The 12 Habits of Highly Effective Bidders   (March 2008)

7.  They strive to be sensible, not brilliant.  (Part 8)

To the average player, it may seem that bridge champions have a sixth sense for finding brilliant bids. Some probably do have a natural talent for the game, but they don’t win by relying solely on their instincts.

The most successful players discipline themselves to think objectively, play the odds and justify every decision. They try never to make a blind guess or act on a hunch. What may appear to be an inspired guess is usually the result of a logical thought process.

The longer you play, the more strategies you pick up for making these decisions. Which would you use on this deal?

A84   753   Q752   ♣Q104

Partner opens 1S, you raise to 2S, and he rebids 3H. You have the worst possible holding in partner’s game‑try suit, and one or both your queens may be worthless. The pluses are good trumps, 8 points instead of the minimum (6), and perhaps even the club 10.

Vulnerable at IMPs, most would bid 4S because it has a fair chance and the other team will probably bid it. At matchpoints, there are more comparisons and a greater incentive for securing a plus score, so you have more to think about. Your analysis might include some or all of these evaluation tests:

Support points: A good start is the simple calculation of distribution plus high‑card points. A single raise shows 6 to 10 support points, so you accept invitations with 9 or 10 and decline with 6 or 7. If you hold 8, as here, you can flip a coin, “round up” to 9 or (best) try other valuation methods.

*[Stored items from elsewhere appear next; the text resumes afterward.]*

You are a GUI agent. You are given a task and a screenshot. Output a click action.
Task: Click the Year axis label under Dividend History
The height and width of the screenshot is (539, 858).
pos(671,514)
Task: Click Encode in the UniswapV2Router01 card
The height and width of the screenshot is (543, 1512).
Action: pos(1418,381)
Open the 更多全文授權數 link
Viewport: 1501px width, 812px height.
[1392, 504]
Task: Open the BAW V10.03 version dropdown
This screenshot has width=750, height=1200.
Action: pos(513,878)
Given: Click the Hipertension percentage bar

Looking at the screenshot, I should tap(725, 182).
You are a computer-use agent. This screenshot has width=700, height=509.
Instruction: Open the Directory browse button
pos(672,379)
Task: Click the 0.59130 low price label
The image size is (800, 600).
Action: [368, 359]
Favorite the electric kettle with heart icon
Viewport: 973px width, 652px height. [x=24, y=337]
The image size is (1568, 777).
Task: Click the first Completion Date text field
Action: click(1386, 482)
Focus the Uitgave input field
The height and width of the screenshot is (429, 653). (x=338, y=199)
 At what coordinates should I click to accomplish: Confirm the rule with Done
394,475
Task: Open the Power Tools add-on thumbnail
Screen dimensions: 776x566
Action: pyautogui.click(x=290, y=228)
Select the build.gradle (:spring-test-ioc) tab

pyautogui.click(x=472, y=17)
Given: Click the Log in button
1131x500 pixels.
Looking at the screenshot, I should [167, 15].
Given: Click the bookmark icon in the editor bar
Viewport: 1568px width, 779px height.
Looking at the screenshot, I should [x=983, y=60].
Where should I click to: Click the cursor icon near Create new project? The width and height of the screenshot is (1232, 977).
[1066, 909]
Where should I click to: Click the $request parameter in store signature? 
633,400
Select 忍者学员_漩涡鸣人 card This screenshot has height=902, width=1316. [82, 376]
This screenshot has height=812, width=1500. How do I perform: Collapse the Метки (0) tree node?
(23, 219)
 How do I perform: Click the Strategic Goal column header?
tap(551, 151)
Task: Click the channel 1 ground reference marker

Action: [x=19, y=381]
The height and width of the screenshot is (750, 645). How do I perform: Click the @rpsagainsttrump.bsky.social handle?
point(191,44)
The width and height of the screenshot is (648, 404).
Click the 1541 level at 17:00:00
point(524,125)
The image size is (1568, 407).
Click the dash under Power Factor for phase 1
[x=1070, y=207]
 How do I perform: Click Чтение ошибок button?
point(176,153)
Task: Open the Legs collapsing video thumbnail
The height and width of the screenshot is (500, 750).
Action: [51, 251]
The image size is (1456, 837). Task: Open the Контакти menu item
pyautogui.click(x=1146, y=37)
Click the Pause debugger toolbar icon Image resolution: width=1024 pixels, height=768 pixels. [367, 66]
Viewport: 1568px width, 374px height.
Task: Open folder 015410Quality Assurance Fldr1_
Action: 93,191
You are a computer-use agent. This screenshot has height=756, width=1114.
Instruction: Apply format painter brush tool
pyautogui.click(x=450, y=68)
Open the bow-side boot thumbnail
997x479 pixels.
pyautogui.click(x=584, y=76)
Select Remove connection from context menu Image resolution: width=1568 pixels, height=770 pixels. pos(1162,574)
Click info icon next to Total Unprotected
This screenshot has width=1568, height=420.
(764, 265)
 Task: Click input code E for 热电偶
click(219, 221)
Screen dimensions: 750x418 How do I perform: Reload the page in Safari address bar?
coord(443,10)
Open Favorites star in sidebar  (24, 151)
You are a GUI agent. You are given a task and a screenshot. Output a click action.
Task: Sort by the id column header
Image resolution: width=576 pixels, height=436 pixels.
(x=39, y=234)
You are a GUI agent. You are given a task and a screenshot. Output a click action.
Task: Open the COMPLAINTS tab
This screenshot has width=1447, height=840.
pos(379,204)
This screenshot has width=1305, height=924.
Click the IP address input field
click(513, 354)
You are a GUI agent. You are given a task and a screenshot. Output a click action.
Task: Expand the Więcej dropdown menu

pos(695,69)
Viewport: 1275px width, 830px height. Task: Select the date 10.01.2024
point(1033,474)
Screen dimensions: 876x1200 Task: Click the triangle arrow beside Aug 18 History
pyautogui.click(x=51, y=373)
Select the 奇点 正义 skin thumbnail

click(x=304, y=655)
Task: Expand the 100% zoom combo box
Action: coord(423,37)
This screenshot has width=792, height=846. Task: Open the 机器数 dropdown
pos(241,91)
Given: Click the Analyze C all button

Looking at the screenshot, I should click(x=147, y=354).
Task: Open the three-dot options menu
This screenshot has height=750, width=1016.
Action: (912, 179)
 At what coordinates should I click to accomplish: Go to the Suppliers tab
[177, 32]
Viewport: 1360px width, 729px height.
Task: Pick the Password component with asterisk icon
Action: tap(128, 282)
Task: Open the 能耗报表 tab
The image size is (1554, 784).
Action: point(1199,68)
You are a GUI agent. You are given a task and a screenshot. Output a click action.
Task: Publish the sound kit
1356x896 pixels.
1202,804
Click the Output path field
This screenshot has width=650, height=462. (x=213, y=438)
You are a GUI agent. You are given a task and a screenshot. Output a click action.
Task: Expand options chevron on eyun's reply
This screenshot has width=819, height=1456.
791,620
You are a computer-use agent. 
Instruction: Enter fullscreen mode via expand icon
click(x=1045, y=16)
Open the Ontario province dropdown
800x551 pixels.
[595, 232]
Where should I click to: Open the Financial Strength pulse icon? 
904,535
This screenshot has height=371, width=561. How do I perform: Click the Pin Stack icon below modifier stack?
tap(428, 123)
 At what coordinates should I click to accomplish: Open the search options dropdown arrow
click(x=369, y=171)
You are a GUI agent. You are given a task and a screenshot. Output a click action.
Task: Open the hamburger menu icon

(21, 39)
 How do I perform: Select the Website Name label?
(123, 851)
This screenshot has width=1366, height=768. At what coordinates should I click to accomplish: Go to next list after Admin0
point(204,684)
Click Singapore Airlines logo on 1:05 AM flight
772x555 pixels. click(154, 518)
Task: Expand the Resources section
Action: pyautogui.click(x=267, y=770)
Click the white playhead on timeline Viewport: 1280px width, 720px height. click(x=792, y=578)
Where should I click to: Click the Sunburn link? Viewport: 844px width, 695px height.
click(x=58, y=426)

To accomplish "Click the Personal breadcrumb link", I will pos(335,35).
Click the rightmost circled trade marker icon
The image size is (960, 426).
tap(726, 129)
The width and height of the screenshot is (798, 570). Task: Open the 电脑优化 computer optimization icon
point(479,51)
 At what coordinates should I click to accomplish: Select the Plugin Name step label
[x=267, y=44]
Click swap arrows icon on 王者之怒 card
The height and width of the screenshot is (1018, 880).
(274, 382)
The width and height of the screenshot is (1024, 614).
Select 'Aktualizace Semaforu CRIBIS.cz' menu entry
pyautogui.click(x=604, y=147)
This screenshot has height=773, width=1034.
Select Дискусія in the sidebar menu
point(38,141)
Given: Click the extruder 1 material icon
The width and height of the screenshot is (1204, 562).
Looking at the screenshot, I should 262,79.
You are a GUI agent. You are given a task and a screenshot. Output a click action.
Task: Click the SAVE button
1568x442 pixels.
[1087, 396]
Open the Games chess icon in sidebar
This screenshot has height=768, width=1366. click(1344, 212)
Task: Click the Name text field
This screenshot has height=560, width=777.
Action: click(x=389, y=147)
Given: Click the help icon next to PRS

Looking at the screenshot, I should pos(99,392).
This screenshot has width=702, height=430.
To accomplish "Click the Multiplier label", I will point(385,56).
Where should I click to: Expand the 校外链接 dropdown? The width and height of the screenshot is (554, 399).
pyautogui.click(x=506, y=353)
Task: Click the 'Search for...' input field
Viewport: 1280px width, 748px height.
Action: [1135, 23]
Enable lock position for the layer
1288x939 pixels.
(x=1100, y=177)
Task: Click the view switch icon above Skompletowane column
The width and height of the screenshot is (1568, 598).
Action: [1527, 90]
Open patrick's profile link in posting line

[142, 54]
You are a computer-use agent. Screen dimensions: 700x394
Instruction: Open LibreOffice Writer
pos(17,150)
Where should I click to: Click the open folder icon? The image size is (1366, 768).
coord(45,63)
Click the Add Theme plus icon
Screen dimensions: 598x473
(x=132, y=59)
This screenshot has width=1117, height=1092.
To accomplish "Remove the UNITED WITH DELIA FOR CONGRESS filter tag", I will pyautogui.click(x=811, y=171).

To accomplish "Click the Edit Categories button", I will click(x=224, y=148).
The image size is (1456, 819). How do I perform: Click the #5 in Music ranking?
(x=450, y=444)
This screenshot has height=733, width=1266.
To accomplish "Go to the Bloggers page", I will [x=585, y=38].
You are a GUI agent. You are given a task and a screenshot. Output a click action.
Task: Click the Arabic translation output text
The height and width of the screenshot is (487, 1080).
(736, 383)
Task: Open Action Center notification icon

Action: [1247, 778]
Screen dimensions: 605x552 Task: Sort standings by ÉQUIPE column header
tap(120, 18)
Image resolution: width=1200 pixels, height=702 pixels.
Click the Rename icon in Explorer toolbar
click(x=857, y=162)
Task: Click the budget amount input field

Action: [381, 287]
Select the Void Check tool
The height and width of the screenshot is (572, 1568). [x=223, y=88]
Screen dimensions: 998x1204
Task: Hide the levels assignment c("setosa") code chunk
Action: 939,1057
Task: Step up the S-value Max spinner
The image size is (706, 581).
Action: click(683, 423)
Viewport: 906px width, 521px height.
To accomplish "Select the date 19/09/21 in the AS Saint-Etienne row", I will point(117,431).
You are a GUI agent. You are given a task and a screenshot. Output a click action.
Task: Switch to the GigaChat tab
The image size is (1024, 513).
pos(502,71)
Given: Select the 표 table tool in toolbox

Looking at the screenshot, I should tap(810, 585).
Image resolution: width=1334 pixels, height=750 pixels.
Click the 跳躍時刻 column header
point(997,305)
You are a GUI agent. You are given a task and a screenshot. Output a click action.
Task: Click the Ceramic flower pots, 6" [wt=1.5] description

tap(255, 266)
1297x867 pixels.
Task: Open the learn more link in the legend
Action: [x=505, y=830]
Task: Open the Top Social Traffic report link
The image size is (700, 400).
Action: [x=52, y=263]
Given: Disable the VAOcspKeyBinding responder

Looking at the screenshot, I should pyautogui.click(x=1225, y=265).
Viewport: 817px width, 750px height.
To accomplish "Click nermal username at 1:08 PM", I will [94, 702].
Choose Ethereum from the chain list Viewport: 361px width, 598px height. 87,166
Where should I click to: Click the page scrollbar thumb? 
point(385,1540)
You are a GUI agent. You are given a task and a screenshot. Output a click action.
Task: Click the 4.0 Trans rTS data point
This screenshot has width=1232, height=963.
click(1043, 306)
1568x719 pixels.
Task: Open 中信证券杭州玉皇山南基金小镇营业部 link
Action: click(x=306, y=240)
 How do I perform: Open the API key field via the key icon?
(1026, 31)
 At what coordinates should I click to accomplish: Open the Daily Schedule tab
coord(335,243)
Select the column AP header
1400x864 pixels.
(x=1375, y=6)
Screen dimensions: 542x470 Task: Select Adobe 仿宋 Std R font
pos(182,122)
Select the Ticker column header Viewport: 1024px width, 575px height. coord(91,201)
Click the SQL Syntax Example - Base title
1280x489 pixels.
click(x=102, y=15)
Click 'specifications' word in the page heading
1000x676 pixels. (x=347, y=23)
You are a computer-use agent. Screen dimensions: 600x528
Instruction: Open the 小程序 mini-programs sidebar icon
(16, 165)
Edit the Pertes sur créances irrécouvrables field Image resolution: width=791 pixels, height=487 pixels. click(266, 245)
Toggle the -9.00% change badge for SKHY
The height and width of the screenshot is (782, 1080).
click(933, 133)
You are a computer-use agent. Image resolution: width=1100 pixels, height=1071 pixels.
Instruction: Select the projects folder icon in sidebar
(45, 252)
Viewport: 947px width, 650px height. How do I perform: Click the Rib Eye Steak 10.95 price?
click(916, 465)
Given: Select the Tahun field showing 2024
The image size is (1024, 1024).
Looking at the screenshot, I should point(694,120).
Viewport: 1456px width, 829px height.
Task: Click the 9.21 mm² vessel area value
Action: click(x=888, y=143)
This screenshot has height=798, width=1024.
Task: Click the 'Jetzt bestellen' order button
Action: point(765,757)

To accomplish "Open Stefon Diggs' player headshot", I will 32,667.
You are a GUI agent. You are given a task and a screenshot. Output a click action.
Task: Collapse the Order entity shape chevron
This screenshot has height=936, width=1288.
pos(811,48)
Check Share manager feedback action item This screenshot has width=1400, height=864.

Losing Trick Count (LTC): Another test is determining where your hand falls in the LTC range for your bid. A single raise is typically 9 or 10 losers (count one loser for each missing ace, king and queen). An unsupported queen should be adjusted to 2.5 losers, so this hand has 10 losers.

Aces vs. queens: Accept if your hand has more aces than queens. This is a good method to use with the LTC, which can undervalue aces.

In‑and‑out valuation: Jeff Rubens’s theory is that a hand values up if its lower honors are in “important” suits (longer fits) and its primary honors are outside. This hand would be stronger if its club and spade holdings were switched, since that would turn the queen into a sure asset.

“Perfect minimum” test: Originally proposed for slam decisions, Ely Culbertson’s idea was that your hand is worth an invitation if a perfect minimum from partner will make it laydown. The same guideline can work in other situations, but there are pitfalls. Since we tend to want to accept invitations, it’s easy to be too optimistic when visualizing hands and deciding what constitutes a “laydown” contract.

For example, if you imagine opener holds  ♠KQJ96   AJ109   3  ♣KJ2 , you’ll see good chances for game, but the hand isn’t really a minimum (partner would bid the same with one fewer jack) and 10 tricks aren’t certain, since there could be two heart losers.

Trump quality: All other factors being equal, look at your trumps. It can be argued that A–8–4 isn’t strong enough to sway your decision, but the hand falls on the low end of the other tests, so the evidence supports a retreat to 3S.

Here’s a tougher problem that may test your objectivity:

9765   Void   A72   ♣AKJ1094

You open 1C and partner responds 1S. This is the type of hand that will prompt many to think “who knows?” and go with their first impulse, which could range from a simple raise to a slam try.

A more logical analysis offers some support for a game‑forcing rebid: more aces than queens, good in‑and‑out values, the almost‑running (but difficult to quantify) club suit. It’s also easy to visualize minimum responses that will take 10 tricks.

The argument for a more conservative raise is the meager 15 support points, which is in the range for a 2S rebid. The LTC, however, totals 6 losers, which is worth an invitational 3S (a typical minimum opener has 7 or 8 losers; a game force has 5).

A 3S rebid seems a sensible compromise, but if you need a tiebreaker, use the trump‑quality test. If you were leaning toward a 4C, 4H or 4S rebid, this trump holding should convince you to pull back a level. If partner can peep out a slam try over 3S, you’ll have full justification for an enthusiastic acceptance, without apologizing for an earlier overbid.